Again, the internet has vastly improved the opportunity for individual investment. Not only can one buy stocks online, one can invest in a friend’s invention, an artist’s project, or a potato salad. And the ability to invest internationally is unprecedented.

“He could secure forthwith, if he wished it, cheap and comfortable means of transit to any country or climate without passport or other formality, could despatch his servant to the neighbouring office of a bank for such supply of the precious metals as might seem convenient, and could then proceed abroad to foreign quarters, without knowledge of their religion, language, or customs, bearing coined wealth upon his person, and would consider himself greatly aggrieved and much surprised at the least interference.”

From personal experience, knowledge of the native language is almost never required (although it can obviously be very helpful.) Being a native English speaker is the next best thing to being multilingual. Otherwise, travel has certainly changed considerably since Keynes’s youth. Commercial airlines have made it possible to travel quickly, safely, and cheaply all over the world. (To say nothing of the availability of highway automobile traffic, which doubtless accounts for the bulk of the increase in personal travel since the beginning of the 20th century.) There certainly are passport requirements for some travel, but a modern Londoner can go nearly anywhere in Europe without a visa.

But the security measures of air travel are substantially more than “the least interference.” Something tells me that Keynes’s pre-war gentlemen would be extremely indignant about being forced to partially disrobe in the airport and subject himself to the invasive measures that every modern traveler has to endure.

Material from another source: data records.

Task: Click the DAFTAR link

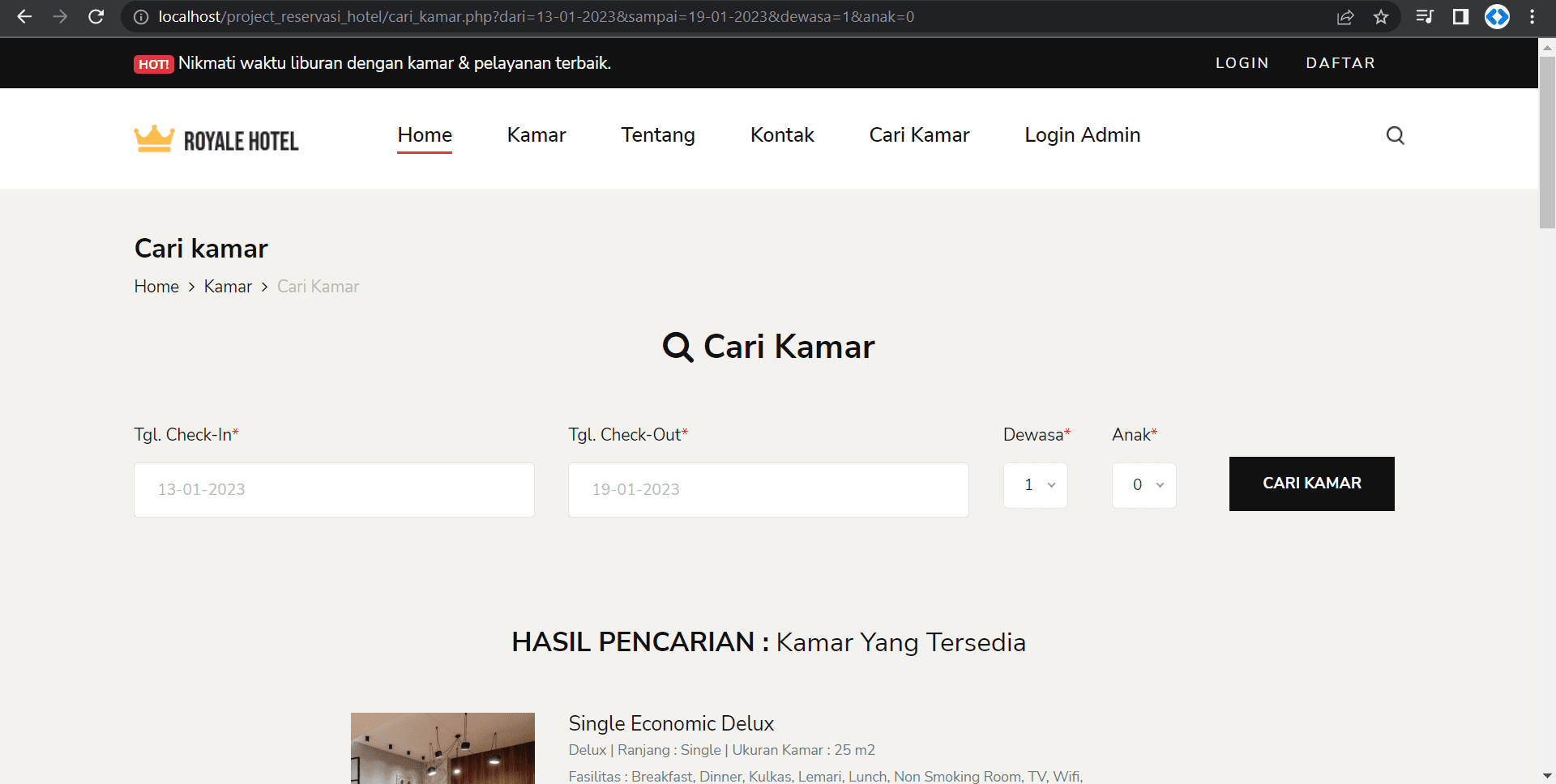Action: click(x=1340, y=63)
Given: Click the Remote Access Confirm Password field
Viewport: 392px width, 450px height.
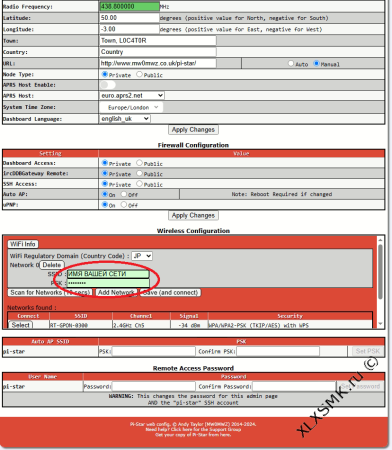Looking at the screenshot, I should point(294,386).
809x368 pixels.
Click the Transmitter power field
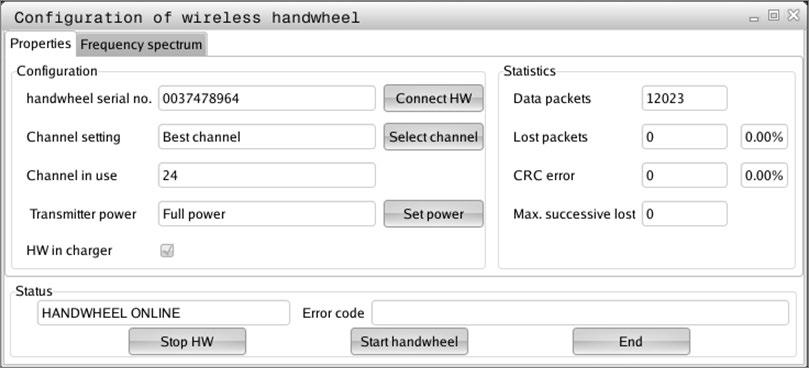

Finally, modern states eschew the use of specie, and are engaged in a war against cash. But credit cards can be used in a great many countries, even in the smallest towns. In many respects, this makes travel much safer and easier.

“But, most important of all, he regarded this state of affairs as normal, certain, and permanent, except in the direction of further improvement, and any deviation from it as aberrant, scandalous, and avoidable.”

Like us, the early 20th Century man was confident that society was always improving, becoming ever more convenient and secure. Then the bombs started to drop.

Anchor Steam Beer

 

Beer of the week: Anchor Steam Beer – The progress of beer production in the United States has certainly had some missteps. (One so large that it resulted in two Amendments to the Constitution.) However, this beer represents a return to progress. Anchor Steam claims to be America’s first craft brewery, and this is their signature brew. In the past, I enjoyed this beer on draft, but I don’t much care for it in the bottle. It is an attractive, almost orange-colored beer with lots of foam. The aroma is yeasty. There is a certain bitterness in the finish that I don’t care for. It doesn’t seem like the same as usual bitterness from hops.

Reading of the week: The Economic Consequences of the Peace by John Maynard Keynes – This polemic is probably best known for explaining why the terms of the Treaties of Versailles doomed Europe to future strife. But this section focuses on the state of Europe before the war even began.

Question of the week: Is there any field where humanity is clearly moving in the wrong direction? Or, more importantly, is there such a thing as progress?